═══ Data records

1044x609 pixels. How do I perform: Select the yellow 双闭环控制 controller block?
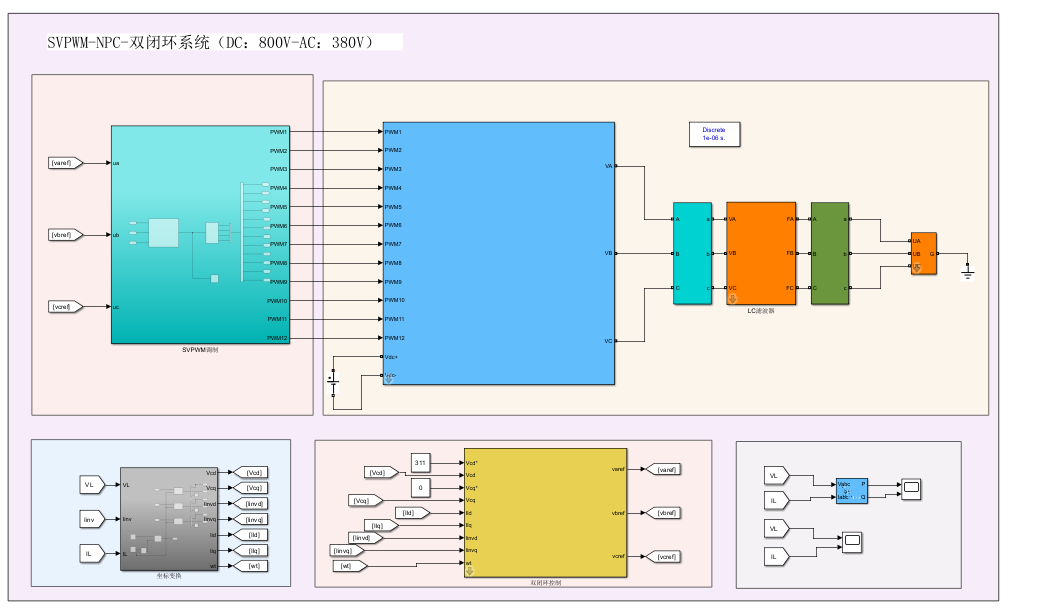click(545, 512)
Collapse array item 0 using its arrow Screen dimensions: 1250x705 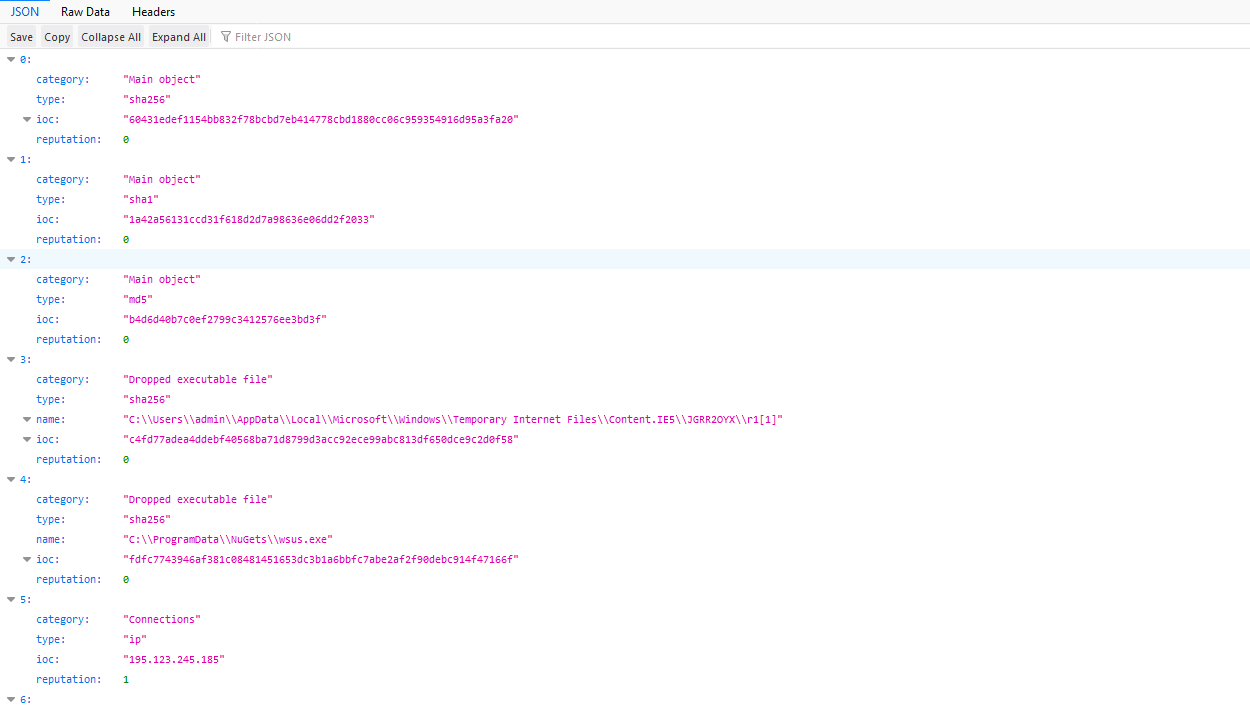click(x=11, y=60)
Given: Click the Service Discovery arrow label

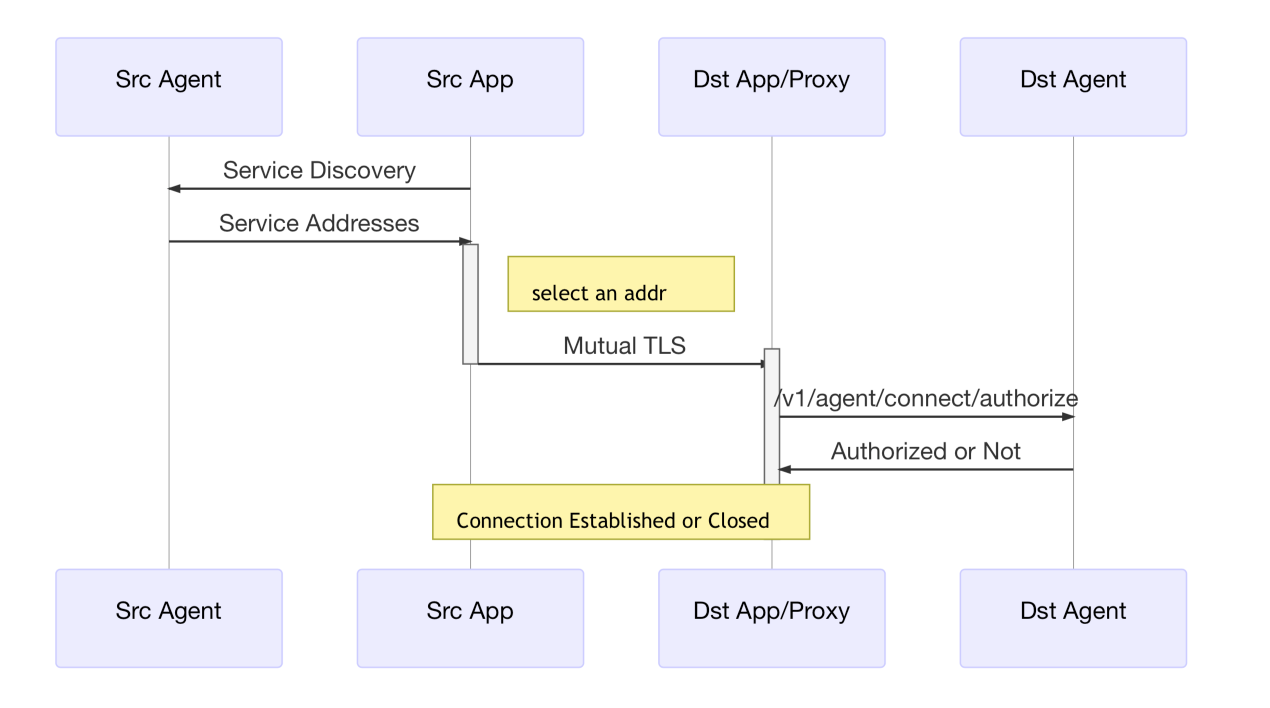Looking at the screenshot, I should pos(319,170).
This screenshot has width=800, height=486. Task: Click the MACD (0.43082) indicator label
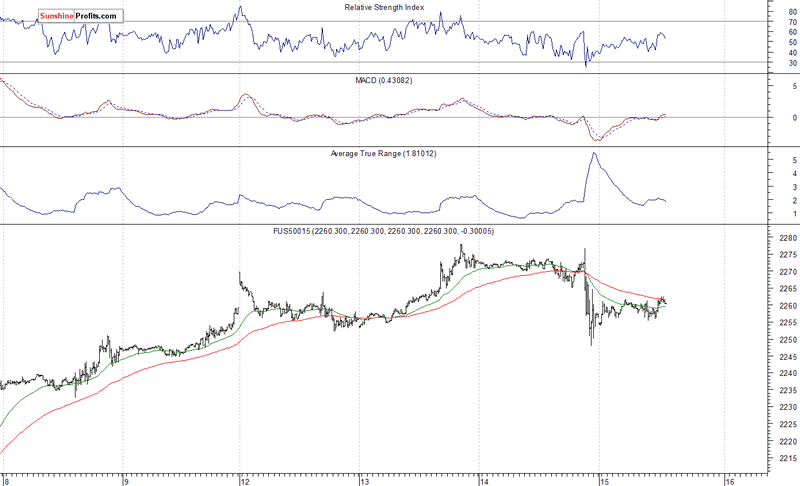[385, 80]
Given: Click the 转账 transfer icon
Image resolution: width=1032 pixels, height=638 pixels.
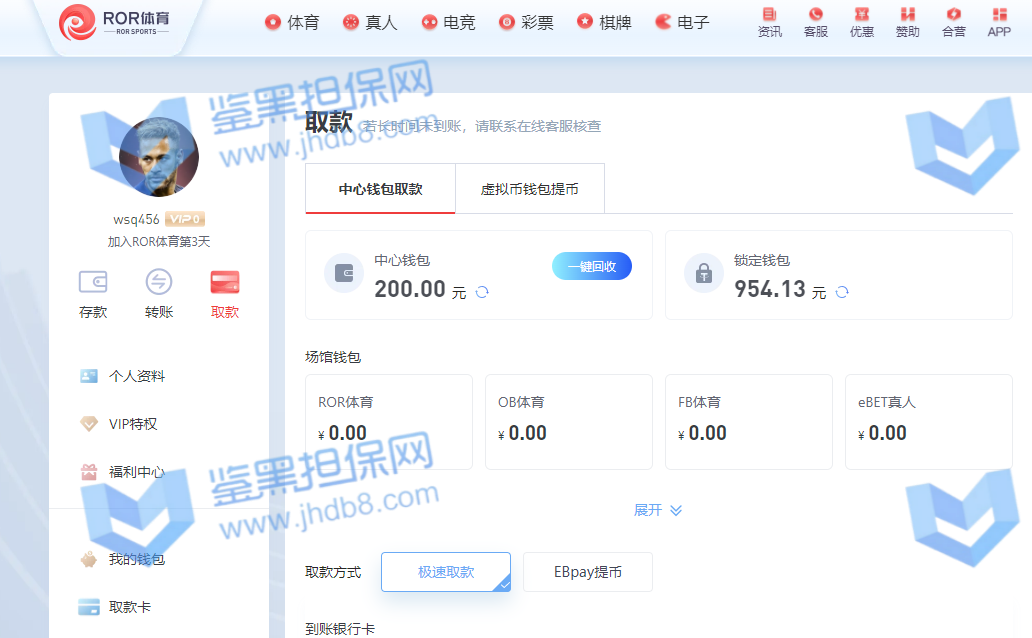Looking at the screenshot, I should tap(159, 294).
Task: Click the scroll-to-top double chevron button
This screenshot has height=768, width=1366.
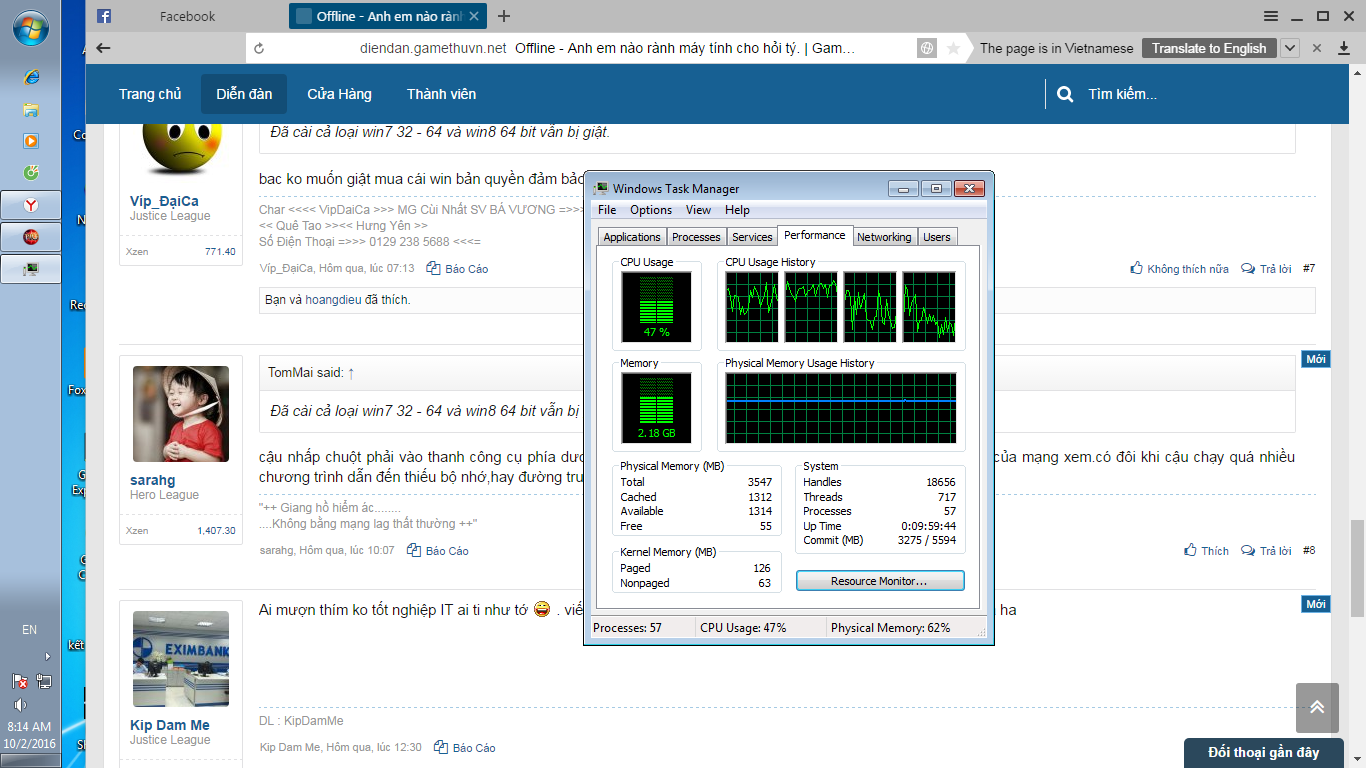Action: coord(1317,707)

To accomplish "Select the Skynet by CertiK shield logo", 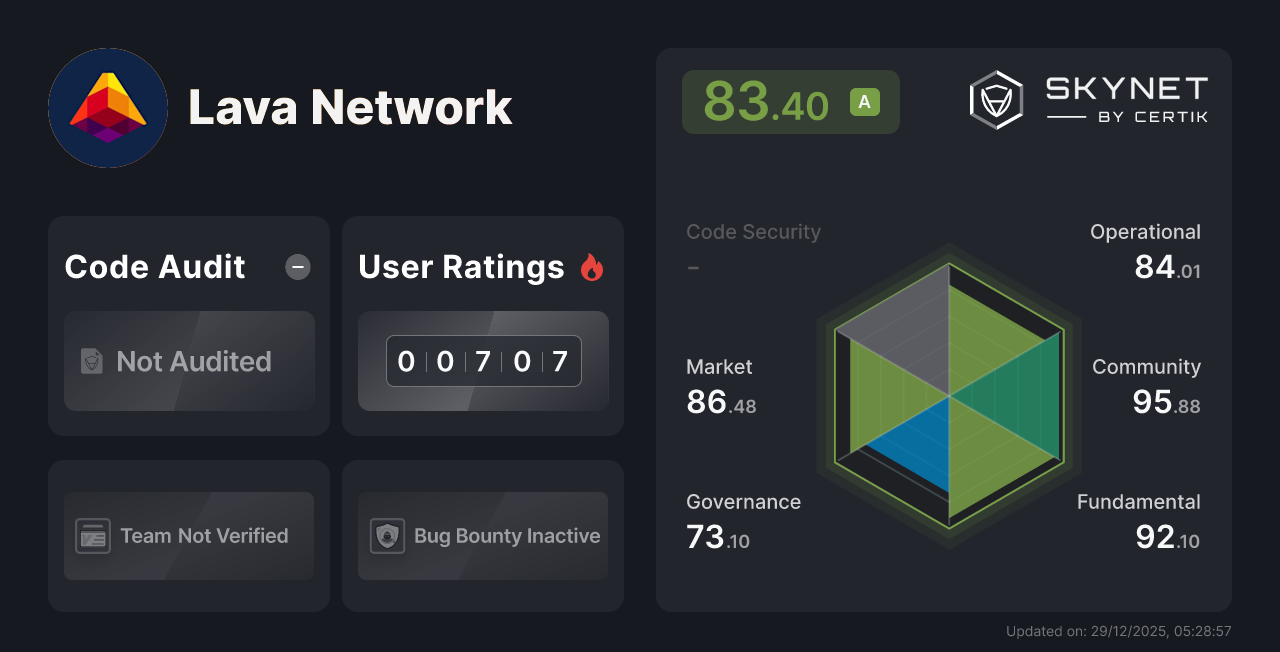I will 995,99.
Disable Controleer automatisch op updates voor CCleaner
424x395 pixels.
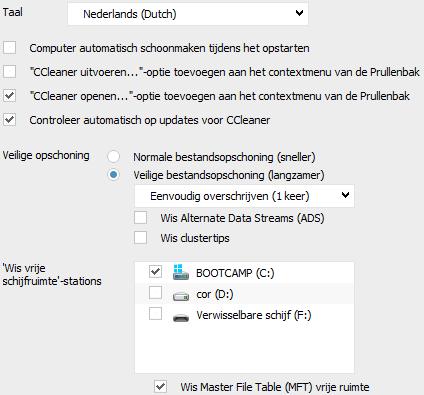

══════

_Task brief_. With the pictures omitted, print precisely the lines from the one with "Disable Controleer automatisch" to the final line of the records, both included.

_Your solution_.
Disable Controleer automatisch op updates voor CCleaner
424x395 pixels.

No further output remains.